Abbott reports psoriasis phase III results of its investigational IL-12/23 inhibitor briakinumab
A greater percentage of moderate to severe chronic plaque psoriasis patients treated with briakinumab, Abbott's investigational IL-12/23 inhibitor (ABT-874), achieved 75 per cent or better skin clearance rates than those treated with etanercept (Enbrel), methotrexate or placebo. Abbott presented data from all briakinumab pivotal studies in psoriasis at the European Association of Dermatology and Venereology scientific sessions.
Briakinumab is an investigational biologic medication that targets IL-12/23 proteins linked to inflammation. Briakinumab is the second medication in the IL-12/23 class to have completed phase III trials for the treatment of plaque psoriasis. The most commonly prescribed biologics used to treat moderate to severe chronic plaque psoriasis target a protein called tumor necrosis factor (TNF).
"While anti-TNFs are the cornerstone of biologic treatment for psoriasis, these data suggest that briakinumab may be evaluated as a potentially important alternative treatment option for some psoriasis patients," said Eugene Sun, vice president, Global Pharmaceutical Development, Abbott.
In the largest of the four studies, a 52-week study comparing briakinumab (N=981) to placebo (N=484), significantly more patients experienced skin clearance versus patients with placebo. At week 12, skin clearance of 75 percent (PASI 75) was achieved in 80.7 percent of patients receiving briakinumab every four weeks versus 4.5 percent with placebo. Skin clearance of 90 percent (PASI 90) was achieved in 61.6 percent on briakinumab versus 1.4 percent on placebo, and 100 percent skin clearance (PASI 100), was achieved in 32.2 percent of patients versus no placebo patients. Of the 290 briakinumab patients that achieved PASI 75 and Physician's Global Assessment (PGA) of clear or normal at week 12, 82.4 percent maintained PASI 75 at week 52, versus 9.0 percent of the 144 patients on placebo.
Of the 243 briakinumab patients that achieved PASI 90 and PGA of clear or normal at week 12, 81.5 percent maintained PASI 90 at week 52, versus 9.2 percent of the 109 placebo patients. Of the 298 briakinumab patients who achieved PGA of clear or normal at week 12, 63.4 percent of patients demonstrated PASI 100 at week 52, versus 4 percent of the 149 placebo patients.
The most common adverse events observed across all four briakinumab pivotal studies and the ongoing open-label extension were upper respiratory infection, nasopharyngitis (stuffy nose), headache, arthralgia (joint pain), hypertension and back pain. The incidences of infection and malignancy with briakinumab were generally higher than those with placebo, but were similar to those in patients treated with etanercept or methotrexate. Because briakinumab is a modulator of the immune system, these results are not unexpected and emphasize the need for close monitoring and surveillance.
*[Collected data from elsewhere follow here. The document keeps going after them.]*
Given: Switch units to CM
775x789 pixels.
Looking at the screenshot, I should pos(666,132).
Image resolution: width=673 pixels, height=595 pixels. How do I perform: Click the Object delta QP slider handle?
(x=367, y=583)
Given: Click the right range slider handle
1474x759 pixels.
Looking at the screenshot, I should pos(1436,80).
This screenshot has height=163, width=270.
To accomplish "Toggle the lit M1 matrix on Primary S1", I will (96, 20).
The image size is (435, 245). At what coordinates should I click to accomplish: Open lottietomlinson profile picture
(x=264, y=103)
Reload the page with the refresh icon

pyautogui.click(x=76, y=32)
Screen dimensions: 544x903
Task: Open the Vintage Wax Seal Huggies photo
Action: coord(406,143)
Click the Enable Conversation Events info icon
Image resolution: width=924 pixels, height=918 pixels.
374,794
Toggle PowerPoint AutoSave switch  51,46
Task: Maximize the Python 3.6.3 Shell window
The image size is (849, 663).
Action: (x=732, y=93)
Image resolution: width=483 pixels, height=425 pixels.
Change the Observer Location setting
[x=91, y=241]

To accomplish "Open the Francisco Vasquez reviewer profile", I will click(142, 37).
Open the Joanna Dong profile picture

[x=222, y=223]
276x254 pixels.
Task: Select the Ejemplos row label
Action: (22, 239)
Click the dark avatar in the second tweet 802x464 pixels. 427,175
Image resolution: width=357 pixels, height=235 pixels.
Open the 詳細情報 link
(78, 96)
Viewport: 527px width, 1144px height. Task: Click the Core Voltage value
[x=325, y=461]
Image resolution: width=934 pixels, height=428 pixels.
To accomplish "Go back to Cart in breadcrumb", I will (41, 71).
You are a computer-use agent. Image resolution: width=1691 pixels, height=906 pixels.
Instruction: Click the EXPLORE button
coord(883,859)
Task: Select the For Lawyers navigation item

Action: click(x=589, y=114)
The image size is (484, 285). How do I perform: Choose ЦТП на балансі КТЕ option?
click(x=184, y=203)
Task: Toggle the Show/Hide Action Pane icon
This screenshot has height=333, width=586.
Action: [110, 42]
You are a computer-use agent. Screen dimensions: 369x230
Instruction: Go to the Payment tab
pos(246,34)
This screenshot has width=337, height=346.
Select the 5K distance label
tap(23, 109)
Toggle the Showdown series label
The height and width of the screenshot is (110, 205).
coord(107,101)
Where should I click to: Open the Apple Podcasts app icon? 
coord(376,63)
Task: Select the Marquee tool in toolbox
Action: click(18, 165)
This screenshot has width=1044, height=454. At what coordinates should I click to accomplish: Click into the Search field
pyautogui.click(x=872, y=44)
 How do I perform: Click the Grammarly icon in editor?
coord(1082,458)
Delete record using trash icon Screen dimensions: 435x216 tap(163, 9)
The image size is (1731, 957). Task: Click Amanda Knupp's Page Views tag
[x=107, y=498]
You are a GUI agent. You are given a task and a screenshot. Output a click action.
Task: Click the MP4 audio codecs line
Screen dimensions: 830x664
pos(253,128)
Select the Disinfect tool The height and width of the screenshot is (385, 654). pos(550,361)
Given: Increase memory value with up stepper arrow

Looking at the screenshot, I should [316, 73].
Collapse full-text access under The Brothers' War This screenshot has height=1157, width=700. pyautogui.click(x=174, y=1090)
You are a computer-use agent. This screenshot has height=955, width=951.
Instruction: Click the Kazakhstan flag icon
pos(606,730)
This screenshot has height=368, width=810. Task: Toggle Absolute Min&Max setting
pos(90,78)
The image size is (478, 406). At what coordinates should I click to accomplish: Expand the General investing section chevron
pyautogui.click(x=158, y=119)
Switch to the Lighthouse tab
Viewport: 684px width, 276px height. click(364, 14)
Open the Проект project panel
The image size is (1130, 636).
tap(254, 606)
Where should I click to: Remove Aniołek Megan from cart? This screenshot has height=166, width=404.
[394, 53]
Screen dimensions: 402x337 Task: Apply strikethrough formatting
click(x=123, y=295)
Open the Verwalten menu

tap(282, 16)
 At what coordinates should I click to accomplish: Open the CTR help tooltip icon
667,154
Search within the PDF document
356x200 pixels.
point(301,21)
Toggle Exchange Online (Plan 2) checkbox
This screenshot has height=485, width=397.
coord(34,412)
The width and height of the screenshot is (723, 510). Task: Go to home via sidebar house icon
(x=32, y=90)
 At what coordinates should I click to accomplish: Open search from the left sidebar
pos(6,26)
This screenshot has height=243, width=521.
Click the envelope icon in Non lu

Major adverse cardiovascular events (MACE) including myocardial infarction, stroke and cardiovascular death were observed in one of the four briakinumab pivotal studies and in the ongoing open-label extension. An analysis of the data showed that all patients experiencing MACE in the pivotal briakinumab study had identifiable underlying cardiovascular risk factors.
"These clinical trials advance our understanding of the benefits and risks of inhibiting IL-12/23 proteins with briakinumab in patients with psoriasis," said Kenneth Gordon, head, Division of Dermatology, NorthShore University Health System.